The latest edition of the Federal Reserve Bank of New York’s Second District Highlights, Challenges Facing the New York Metropolitan Area Economy, is available.
Authors James Orr and Giorgio Topa conclude that the skilled and well-educated workforce of the New York metropolitan area has played a large role in enabling the region to withstand adverse economic shocks and adapt successfully to a services economy. Since 1960, New York City has maintained a relatively stable population and kept employment steady at about 4 million jobs, even though the region during this period has lost much of its once-dominant manufacturing base. Over this same period, New Jersey has seen significant population growth and a twofold increase in the total number of jobs.
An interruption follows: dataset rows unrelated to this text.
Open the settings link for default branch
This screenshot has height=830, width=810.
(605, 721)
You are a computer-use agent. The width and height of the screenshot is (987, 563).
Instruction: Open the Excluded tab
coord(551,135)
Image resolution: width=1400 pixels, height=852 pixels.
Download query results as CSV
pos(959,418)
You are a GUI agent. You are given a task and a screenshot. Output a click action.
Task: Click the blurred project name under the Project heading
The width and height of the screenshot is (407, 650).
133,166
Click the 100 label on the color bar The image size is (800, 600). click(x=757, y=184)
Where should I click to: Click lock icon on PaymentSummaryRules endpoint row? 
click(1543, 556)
Orr and Topa attribute the resilience of the economy to the rise in skill and education levels of the region’s workforce. They note that the average wage of workers in New York City was more than 60 percent above the average wage of workers nationwide in 2003, up from a 20 percent differential in 1980. The authors link these higher wages to higher labor productivity and a shift toward higher paid occupations—both reflections of the superior skills and training of the region’s workforce.
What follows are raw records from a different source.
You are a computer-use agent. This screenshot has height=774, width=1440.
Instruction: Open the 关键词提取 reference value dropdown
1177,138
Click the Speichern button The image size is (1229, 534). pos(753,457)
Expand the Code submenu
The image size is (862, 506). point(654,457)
According to the authors, the New York metropolitan region will need to continue developing ways of attracting, retaining and producing highly educated residents if it is to adapt to economic changes and continue its past success as an urban center. The authors also say that the New York area faces other challenges that could adversely affect its prospects for growth, including maintaining immigration flows and meeting the needs of lower skilled immigrants, attracting firms despite the high cost of doing business and coping with competition from other parts of the country.
James Orr is a research officer and Giorgio Topa a senior economist in the Microeconomic and Regional Studies Function of the Research and Statistics Group.